Supplied text:
When the redundancy is greater than 1, the work unit can not
be suspended using DC_suspendWU(),
regardless of the value of this configuration option.
NativeClient
OPTIONAL. Boolean value telling if the client application uses the
native BOINC API instead of DC-API. This will prevent adding
DC-API specific input and output files to the workunit
description.
Considerations for BOINC configuration
If you want to use master-to-client messaging, you must enable it in the
BOINC project's configuration by making sure that the
<msg_to_host/> tag is present in
config.xml. Client-to-master messaging is always
enabled and does not require configuration.
Backend-specific issuesDeploying the application
Deploying the application consists of two steps: registering the client
application(s) in the BOINC database, and running the master daemon.
All client applications should be compiled for every platform you need,
and installed under the project's apps directory.
The BOINC name of the client application must be the same as the master
uses when it calls DC_createWU(). See the BOINC
documentation about how the client binaries should be named and placed
and how they should be registered in the database.
The most common method of deploying the master application is to run it
as a BOINC daemon by adding it to BOINC's
config.xml. See the BOINC documentation for
details. Other methods of deploying the master application depending on
how it was designed are also possible, but the following rules must be
fulfilled:
The master application must have access to the BOINC project's
config.xml
The BOINC file_deleter process must
have enough privileges to be able to remove files and directories
created by the master application. If the master runs under the
same user account as the BOINC daemons, this is usually not a
problem.
The master application must be able to create files and
directories under the project's download
directory, and it must be able to access files under the project's
upload directory.
Besides the master and client applications, you must also define a
validator for the application in config.xml. If you
are not using redundancy then you may use the
sample_trivial_validator that comes with BOINC.
This validator accepts everything without checking.
If redundancy is desired, you may use the
validator_for_dcapi validator which does a
textual (meaning converting between UNIX and Windows line endings)
comparison of the first output file.

Stated exercise a:
Copy the listing word for word, from the line with "You are a GUI" through the end of the listing, leaving out the pictures.

[Listing from a pointing dataset]
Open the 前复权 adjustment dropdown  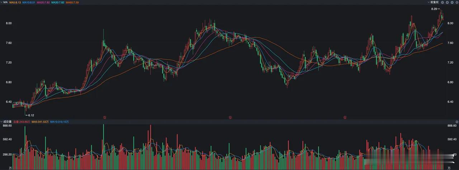click(x=433, y=3)
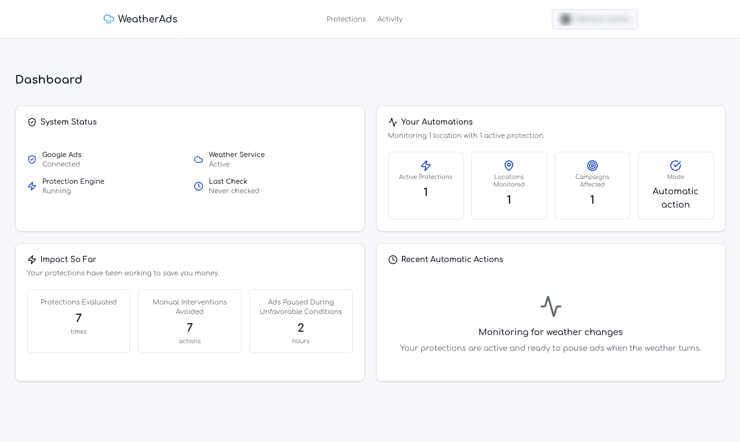Click the clock icon next to Last Check
The height and width of the screenshot is (442, 740).
199,186
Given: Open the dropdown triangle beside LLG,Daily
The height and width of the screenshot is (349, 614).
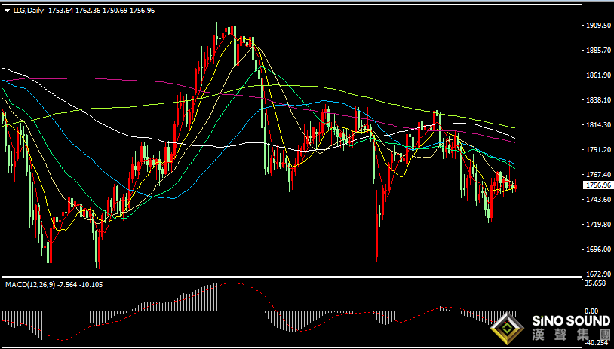Looking at the screenshot, I should pyautogui.click(x=7, y=11).
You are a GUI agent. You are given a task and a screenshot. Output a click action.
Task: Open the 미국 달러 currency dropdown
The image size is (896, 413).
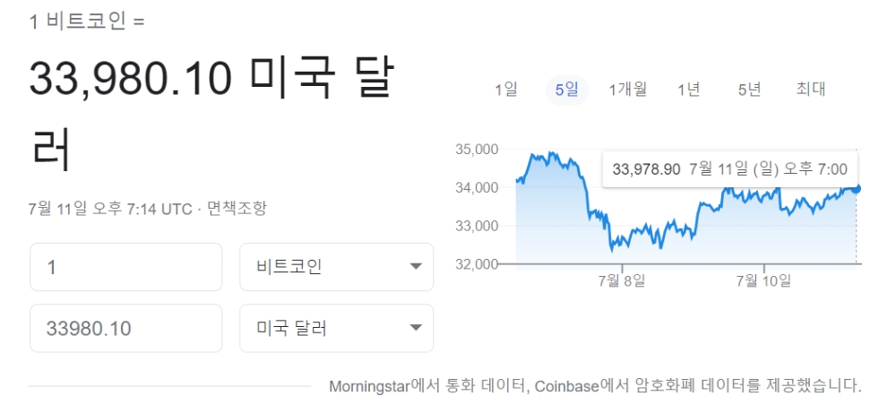coord(337,328)
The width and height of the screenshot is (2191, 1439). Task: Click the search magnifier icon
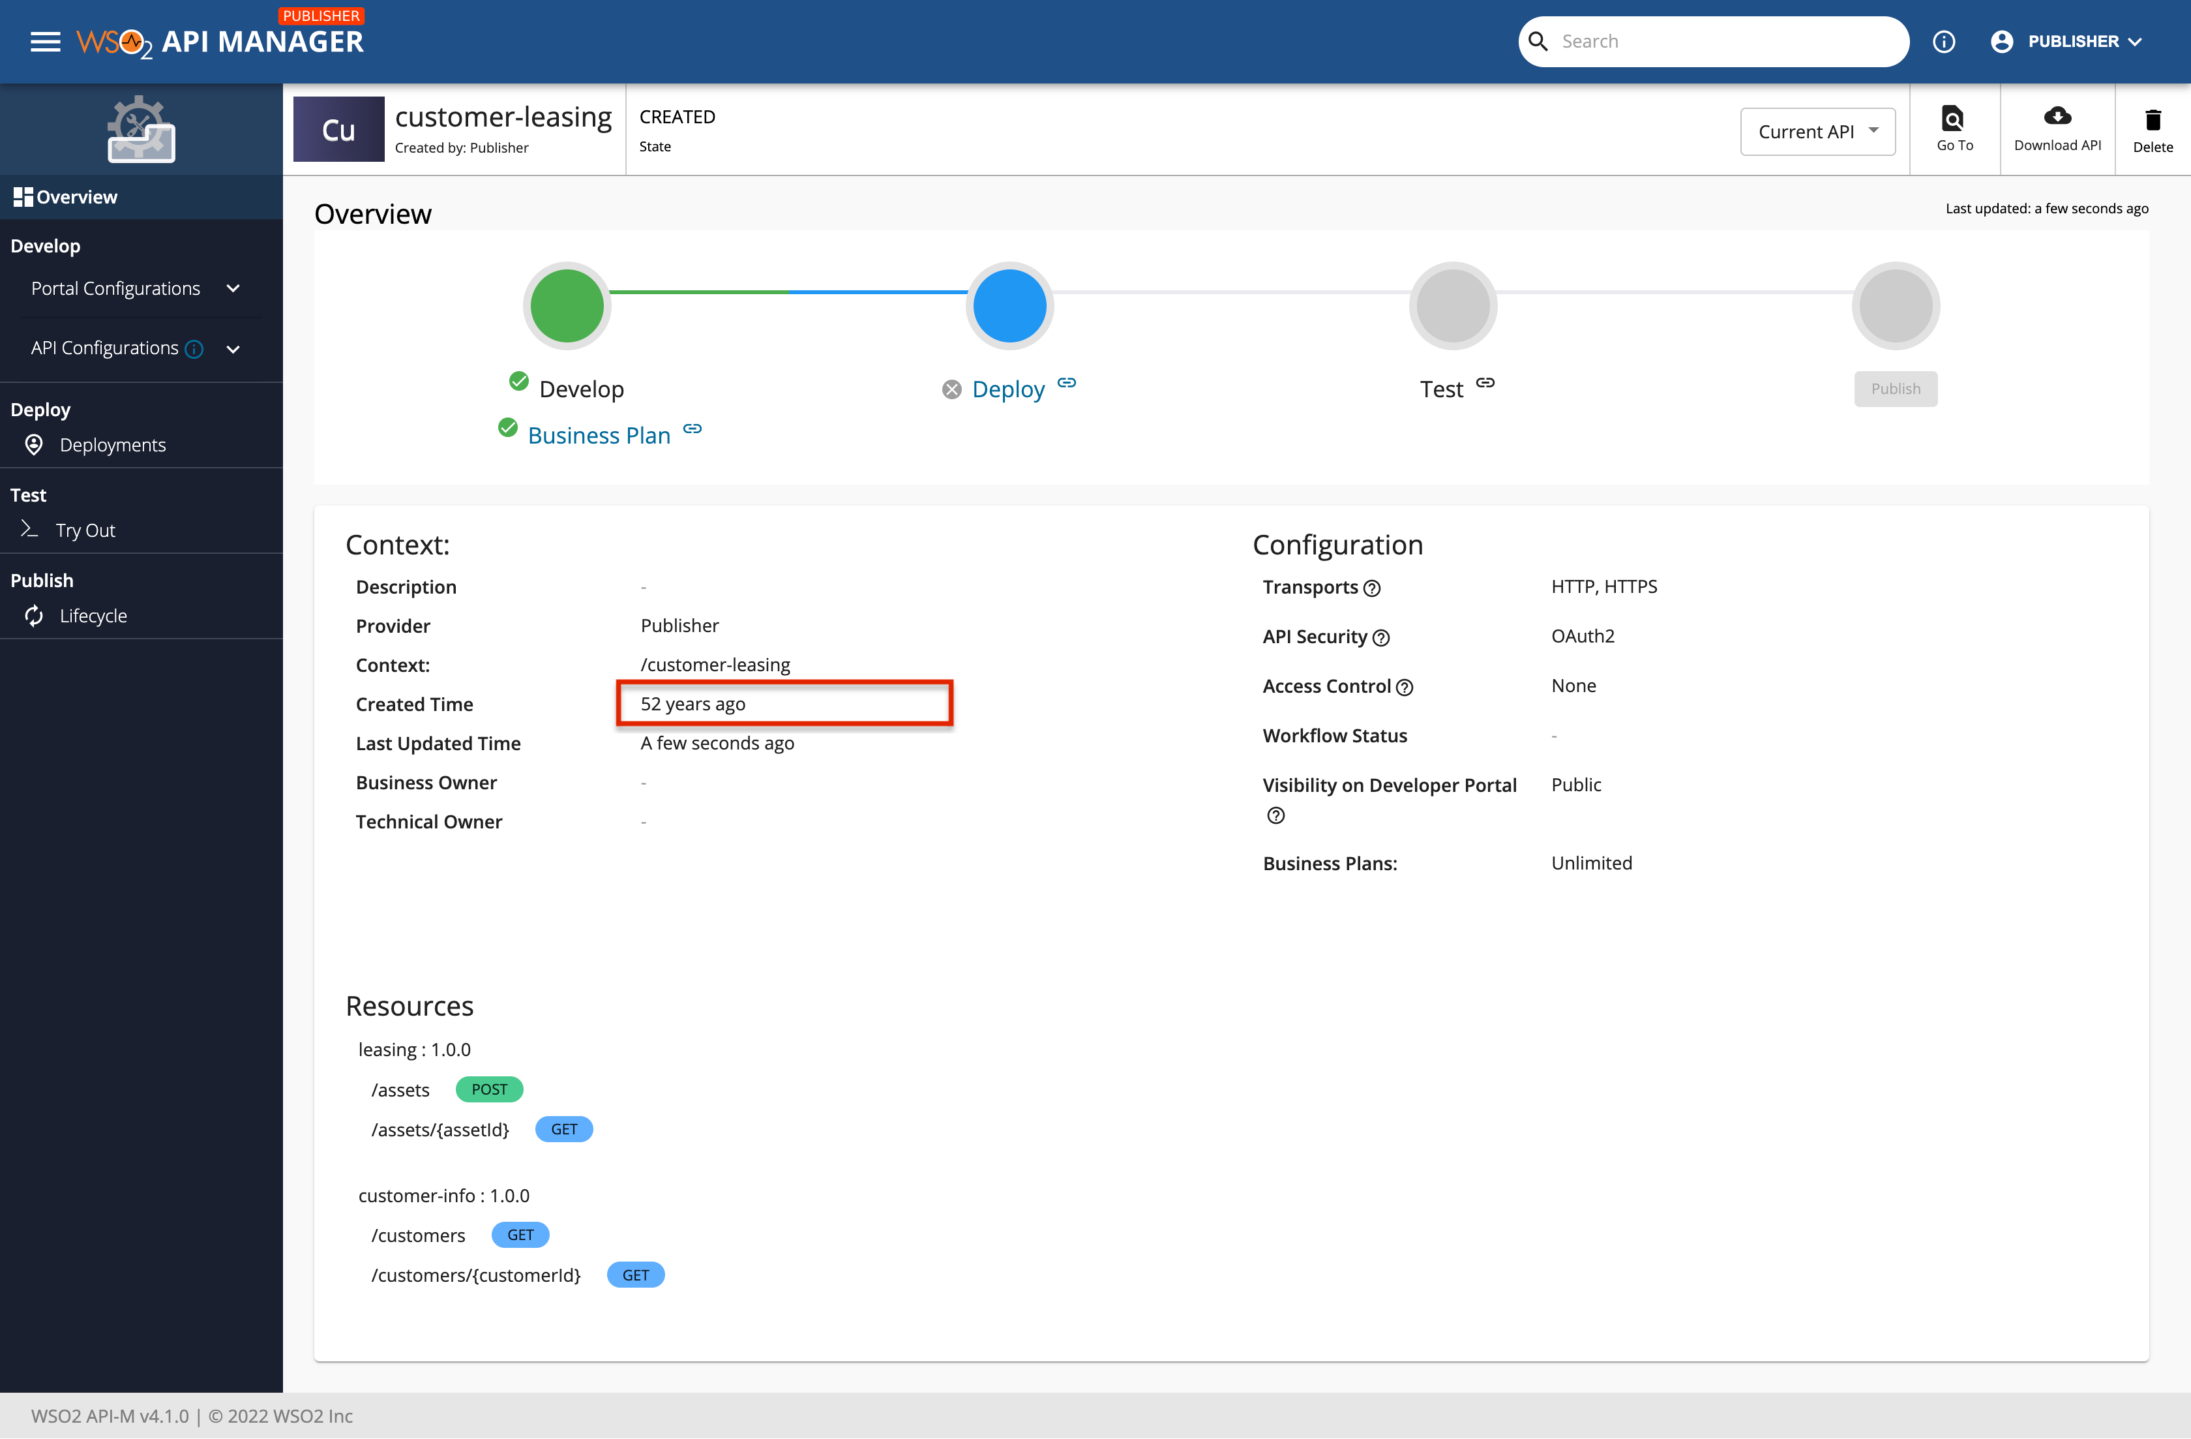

Stated exercise b:
Resume the text on configuring and deploying DC-API applications under BOINC from the point where it stops.

Expected output a:
You are a GUI agent. You are given a task and a screenshot. Output a click action.
Task: Open the 미국 달러 currency dropdown
The image size is (896, 413).
coord(337,328)
The width and height of the screenshot is (2191, 1439). Task: Click the search magnifier icon

Expected output b:
If you are running multiple master applications under the same BOINC
project, and you want to use
sample_trivial_validator for any of them, then
you must use it for all of them. This restricition exists for any
other validator that is not DC-API aware, since it can not determine
which work unit belongs to which master and therefore which results
should it validate and which ones should it leave alone.
Redundant computation
Redundancy is very important if you are running computations on
untrusted clients instead but may even be useful on dedicated clients to
protect from hardware failures. Besides deliberate tampering with the
output, clients may also produce incorrect results due to hardware
problems like bad memory, overheating or faulty CPU or simply disk
corruption.
Redundant computing means sending the same work unit to multiple
different clients and comparing the results. The comparison is performed
by a tool BOINC calls validator. The validator
usually is application-specific as it must understand the output file
format to filter out unimportant noise (like different line endings on
different operating systems, or small differences between floating point
results due to the different rounding characteristics of different CPU
architectures).
Redundancy can be enabled in DC-API on a per client application basis by
adding the appropriate Redundancy
value to the client's configuration group.
If redundancy is enabled for a client application, work units for that
client can not be suspended. The reason that it is generally impossible
to compare the state of two BOINC results suspended at two different
stage of their execution. If one of the suspended results is already
corrupt and is restarted, the validator will no longer recognize the
corruption since all new results starting from the corrupted initial
state will produce the same but bad output.
Messaging
BOINC provides a limited messaging support that is accessible thru the
DC-API DC_sendWUMessage() and
DC_sendMessage()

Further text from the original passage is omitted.